Just Giving – Walk for Susan

 

Scott and the rest of the gang have been practising walking to raise their fitness levels and eating healthily (most of the time anyway) in readiness for the big day.  Here they are playing around with balloons, banners and buckets all donated by the Cystic Fibrosis Trust.  The Trust supports those who live with cystic fibrosis, conducting research and campaigning to raise awareness and funds in order to improve outcomes for many people including some that are or have been close to several individuals in our gregarious group of fundraisers.  The walk is over 30 miles from pier to pier and there are plenty of cafes and benches along the way for the walkers to stop and refuel.  I would offer to accompany them but I don’t like getting sweaty so I’ll sponsor them a few quid and send them off with a smile!  I hope the weather stays good and everyone remembers their bottle of water and packet of plasters!
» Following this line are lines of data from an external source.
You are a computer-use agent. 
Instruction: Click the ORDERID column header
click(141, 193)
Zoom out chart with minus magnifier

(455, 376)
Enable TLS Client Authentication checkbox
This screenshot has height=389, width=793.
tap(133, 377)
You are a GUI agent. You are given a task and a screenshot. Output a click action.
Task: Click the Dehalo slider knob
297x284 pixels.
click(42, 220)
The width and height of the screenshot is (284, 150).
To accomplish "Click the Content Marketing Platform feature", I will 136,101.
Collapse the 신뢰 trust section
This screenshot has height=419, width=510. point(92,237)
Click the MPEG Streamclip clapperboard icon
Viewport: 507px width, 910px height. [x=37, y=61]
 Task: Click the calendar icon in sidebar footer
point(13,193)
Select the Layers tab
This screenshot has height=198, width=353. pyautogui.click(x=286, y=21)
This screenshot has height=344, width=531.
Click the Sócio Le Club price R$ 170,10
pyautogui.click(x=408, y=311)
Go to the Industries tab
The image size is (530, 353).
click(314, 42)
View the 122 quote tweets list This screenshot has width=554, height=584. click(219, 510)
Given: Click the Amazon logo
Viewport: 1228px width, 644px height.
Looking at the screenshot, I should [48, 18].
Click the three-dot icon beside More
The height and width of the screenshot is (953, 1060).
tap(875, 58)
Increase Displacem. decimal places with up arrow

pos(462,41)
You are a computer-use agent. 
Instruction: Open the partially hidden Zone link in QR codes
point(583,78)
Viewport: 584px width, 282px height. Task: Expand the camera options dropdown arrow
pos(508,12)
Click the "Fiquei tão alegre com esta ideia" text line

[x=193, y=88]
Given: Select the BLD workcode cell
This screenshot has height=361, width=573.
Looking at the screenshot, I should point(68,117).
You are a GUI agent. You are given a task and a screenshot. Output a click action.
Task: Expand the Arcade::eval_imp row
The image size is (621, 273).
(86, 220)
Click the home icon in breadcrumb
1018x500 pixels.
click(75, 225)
Just Giving – Walk for Susan

Shad heads to the race track

Nothing sets the human pulse racing like a competition and the British Touring Car Championship (BTCC) is a fine example of such an event.  So when John was offered a trip to the iconic sporting venue Brands Hatch in Kent courtesy of Team Hard it was a no-brainer!  John did all the work this time under a shroud of grey skies while I stayed dry and warm on my blanket in the stands.  The moist air gives my fur a certain frizz that I don’t appreciate and as you know I don’t like getting my paws wet!  The drivers on the other hand had no qualms about the rain that was forming shimmering beads on their windscreens.  I thought the race might get cancelled but I guess it takes a lot more than water to stop these folks from testing their courage and skill behind the wheel of a Porsche Carrera.

 

Lights on, engines revving, lurching forwards desperate to charge (like me when John opens the fridge door), the horn sounds and we’re off.  The noise is tremendous as a pack of swarming super-cars launches itself on to the track and they’re bunched up so close I’m stunned that none of them collide.  Just an inch or two away from each, water sprays from their rear tyres and I imagine their steely faces grimacing at each other as they calculate their next moves, every ounce of energy focussed on getting ahead.  No wonder there’s an emergency helicopter and half a dozen ambulances strategically parked along the race-course.  Within seconds a few cars peel off from the main group and take the lead but one car spins off the tarmac to end up neatly parked on the grass and his hopes of winning are over.

 

Soon the heat from the tyres dries the track and the gap between the leaders and the group gets longer.  The commentator’s voice becomes higher in pitch as he reveals the positions of the cars and the strategies the driver employ.  Sometimes they swerve sideways to block the car behind them or drive right up against the car in front to take advantage of their slipstream before hitting the gas and pulling out to overtake.  Two of the Formula 4 cars come so close side by side that they get stuck together and the Marshalls have to wave the yellow flag to slow the race while the two cars are prised apart.  John was rooting for a young man called Jake Hill, the son of racing driver and motorsports commentator Simon Hill.  Born in 1994, Jake is a rising star in his field and was competing this day in the BTCC for Team Hard coming in a respectable second.  His dad gave him a big hug before he walked on to the podium for the first time in his life, but not the last I’m sure.  As the celebrations continued, John arrived back at the stands proudly wearing his Team Hard lanyard and paddock pass and we began the trek back across the field being used as a car park to find the car was stuck in the mud.  An hour later, a sweaty mud-splattered John flopped into the seat muttering something about sludge and people and cheesey chips.  I continued to preen my whiskers knowing that John and I had enjoyed a really good day and I’d probably be in for a hot chicken supper on the way home.